-- Opening Marker --

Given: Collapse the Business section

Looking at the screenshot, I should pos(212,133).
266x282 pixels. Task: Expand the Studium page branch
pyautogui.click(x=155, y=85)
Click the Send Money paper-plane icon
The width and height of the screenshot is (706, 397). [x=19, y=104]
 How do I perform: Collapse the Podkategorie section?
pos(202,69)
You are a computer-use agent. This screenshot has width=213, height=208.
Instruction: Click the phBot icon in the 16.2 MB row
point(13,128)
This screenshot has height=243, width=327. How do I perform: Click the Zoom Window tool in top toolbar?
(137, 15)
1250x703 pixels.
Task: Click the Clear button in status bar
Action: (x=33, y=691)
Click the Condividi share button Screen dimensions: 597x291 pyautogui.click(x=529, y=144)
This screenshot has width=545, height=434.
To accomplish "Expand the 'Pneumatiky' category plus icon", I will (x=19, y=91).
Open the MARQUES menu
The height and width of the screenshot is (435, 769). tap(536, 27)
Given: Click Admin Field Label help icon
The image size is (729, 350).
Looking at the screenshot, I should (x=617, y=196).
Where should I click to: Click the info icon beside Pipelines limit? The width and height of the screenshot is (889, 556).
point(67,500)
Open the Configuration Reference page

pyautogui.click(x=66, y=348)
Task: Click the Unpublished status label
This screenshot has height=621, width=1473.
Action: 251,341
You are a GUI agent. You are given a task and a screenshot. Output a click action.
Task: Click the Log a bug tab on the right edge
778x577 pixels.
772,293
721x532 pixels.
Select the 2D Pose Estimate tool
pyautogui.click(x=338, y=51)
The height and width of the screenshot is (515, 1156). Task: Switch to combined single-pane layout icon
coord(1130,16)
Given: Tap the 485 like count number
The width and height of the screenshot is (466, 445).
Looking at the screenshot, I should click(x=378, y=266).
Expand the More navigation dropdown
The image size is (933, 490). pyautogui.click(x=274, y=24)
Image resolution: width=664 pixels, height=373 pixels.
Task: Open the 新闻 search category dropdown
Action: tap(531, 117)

-- Closing Marker --

(WHAT THE EXERCISE ASKS) Every line that holds the string "agent" must be copied from the records above.

(TASK ANSWER)
You are a computer-use agent. This screenshot has width=213, height=208.
You are a GUI agent. You are given a task and a screenshot. Output a click action.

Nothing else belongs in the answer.